→ GIVEN PROBLEM:
Give the records from the line that has "Given: Click the water droplet icon" through the line that has "pyautogui.click(x=140, y=69)" as a Markdown table with columns "No." and "Line", numbering the rows and leaving out blank lines.

→ GIVEN RECORDS:
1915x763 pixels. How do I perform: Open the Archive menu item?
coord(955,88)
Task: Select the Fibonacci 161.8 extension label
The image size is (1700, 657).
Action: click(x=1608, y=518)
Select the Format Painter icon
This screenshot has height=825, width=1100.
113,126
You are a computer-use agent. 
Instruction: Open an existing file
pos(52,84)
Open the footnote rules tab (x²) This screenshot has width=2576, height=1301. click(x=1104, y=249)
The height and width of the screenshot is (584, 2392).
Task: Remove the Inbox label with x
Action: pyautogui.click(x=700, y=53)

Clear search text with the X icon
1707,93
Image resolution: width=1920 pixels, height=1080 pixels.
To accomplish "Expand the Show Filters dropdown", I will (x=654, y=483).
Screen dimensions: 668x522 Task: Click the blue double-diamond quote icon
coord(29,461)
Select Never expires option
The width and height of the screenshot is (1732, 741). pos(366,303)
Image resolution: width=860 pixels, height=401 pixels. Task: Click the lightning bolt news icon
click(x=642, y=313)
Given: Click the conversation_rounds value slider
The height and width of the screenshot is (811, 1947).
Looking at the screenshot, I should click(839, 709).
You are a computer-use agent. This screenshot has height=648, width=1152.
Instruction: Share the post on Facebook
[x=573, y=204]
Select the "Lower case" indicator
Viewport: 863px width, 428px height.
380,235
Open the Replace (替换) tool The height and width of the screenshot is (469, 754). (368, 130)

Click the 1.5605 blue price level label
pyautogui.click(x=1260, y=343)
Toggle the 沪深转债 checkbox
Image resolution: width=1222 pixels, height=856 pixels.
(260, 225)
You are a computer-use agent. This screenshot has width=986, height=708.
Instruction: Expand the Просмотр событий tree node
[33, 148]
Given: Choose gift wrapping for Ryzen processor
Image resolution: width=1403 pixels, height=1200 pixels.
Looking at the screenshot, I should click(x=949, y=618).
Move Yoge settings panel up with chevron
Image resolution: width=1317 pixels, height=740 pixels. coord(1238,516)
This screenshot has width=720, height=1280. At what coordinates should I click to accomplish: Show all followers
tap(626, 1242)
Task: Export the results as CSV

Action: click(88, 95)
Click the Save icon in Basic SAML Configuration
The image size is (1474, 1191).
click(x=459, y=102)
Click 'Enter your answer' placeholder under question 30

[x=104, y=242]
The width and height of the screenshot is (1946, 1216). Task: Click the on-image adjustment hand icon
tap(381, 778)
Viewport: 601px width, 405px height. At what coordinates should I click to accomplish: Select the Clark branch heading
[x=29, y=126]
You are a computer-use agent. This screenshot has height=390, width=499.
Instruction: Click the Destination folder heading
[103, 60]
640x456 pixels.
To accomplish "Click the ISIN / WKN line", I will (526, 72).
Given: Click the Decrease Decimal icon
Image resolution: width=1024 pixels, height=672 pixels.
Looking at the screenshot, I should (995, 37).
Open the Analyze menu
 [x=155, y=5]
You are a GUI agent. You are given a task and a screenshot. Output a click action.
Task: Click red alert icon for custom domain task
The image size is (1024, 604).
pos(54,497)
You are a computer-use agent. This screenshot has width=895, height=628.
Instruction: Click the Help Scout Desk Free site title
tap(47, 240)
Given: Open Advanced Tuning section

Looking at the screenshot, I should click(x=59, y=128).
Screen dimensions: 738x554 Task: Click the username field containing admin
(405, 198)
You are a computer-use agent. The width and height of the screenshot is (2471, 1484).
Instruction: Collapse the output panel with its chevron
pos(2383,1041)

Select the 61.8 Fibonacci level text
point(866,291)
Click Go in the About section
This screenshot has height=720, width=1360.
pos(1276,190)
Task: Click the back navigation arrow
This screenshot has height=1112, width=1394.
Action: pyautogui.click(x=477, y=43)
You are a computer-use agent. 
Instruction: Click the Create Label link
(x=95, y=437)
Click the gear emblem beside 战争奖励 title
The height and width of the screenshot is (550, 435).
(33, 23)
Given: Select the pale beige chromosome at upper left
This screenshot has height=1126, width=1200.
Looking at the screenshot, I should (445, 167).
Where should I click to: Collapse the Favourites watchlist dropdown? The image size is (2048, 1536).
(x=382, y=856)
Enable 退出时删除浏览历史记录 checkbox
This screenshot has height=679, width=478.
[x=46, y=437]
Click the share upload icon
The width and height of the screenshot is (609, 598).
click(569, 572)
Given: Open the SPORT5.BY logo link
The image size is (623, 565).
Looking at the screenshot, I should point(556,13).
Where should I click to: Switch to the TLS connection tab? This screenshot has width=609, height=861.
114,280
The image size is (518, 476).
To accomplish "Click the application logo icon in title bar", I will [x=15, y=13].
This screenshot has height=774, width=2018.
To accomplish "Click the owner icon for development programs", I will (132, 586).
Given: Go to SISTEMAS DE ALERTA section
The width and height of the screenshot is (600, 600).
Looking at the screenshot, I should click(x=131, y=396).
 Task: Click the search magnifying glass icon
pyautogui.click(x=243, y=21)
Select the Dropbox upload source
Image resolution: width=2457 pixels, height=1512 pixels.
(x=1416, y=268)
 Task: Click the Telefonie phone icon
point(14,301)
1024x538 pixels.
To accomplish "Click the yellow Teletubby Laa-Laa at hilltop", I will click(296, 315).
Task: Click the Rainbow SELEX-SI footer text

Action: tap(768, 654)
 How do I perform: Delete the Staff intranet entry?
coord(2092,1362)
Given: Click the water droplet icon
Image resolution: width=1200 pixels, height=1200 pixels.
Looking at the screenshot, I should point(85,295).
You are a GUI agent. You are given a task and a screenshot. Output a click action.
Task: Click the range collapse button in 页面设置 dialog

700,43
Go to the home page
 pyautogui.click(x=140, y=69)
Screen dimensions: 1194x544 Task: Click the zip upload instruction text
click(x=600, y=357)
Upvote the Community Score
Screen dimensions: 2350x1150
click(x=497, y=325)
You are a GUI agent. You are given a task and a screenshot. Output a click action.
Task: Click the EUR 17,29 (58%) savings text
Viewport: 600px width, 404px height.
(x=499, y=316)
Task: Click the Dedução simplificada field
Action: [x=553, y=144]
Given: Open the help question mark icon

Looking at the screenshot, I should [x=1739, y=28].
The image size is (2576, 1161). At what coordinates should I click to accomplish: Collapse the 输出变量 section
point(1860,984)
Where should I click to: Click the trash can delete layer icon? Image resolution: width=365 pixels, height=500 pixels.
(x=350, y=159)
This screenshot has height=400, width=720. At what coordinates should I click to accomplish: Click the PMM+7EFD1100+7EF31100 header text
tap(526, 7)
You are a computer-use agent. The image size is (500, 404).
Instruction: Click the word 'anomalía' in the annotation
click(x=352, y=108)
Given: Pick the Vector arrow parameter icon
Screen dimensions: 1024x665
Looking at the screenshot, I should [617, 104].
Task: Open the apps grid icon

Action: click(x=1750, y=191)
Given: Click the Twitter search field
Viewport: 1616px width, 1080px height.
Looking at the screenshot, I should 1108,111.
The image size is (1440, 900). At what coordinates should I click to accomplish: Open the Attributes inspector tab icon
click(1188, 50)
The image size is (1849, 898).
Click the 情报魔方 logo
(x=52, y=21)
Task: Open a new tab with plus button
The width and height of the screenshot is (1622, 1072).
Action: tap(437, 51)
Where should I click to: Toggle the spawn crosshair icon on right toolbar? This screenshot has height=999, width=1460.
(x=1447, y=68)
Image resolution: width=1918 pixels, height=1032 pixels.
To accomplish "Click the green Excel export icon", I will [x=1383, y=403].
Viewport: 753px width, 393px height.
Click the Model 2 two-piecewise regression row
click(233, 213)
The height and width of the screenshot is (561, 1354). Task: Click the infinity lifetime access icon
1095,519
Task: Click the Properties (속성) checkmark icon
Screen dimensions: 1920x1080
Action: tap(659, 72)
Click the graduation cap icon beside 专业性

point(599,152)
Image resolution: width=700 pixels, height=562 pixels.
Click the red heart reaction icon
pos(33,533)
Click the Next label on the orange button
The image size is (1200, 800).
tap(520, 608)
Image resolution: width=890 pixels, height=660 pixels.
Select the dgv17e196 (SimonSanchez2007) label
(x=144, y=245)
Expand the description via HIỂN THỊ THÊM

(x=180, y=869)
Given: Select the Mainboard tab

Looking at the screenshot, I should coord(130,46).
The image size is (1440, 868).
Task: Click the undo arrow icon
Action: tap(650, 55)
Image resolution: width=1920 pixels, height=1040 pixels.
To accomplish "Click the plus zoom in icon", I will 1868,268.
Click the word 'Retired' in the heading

→ OUTPUT FOR THIS EXERCISE:
| No. | Line |
|---|---|
| 1 | Given: Click the water droplet icon |
| 2 | Image resolution: width=1200 pixels, height=1200 pixels. |
| 3 | Looking at the screenshot, I should point(85,295). |
| 4 | You are a GUI agent. You are given a task and a screenshot. Output a click action. |
| 5 | Task: Click the range collapse button in 页面设置 dialog |
| 6 | 700,43 |
| 7 | Go to the home page |
| 8 |  pyautogui.click(x=140, y=69) |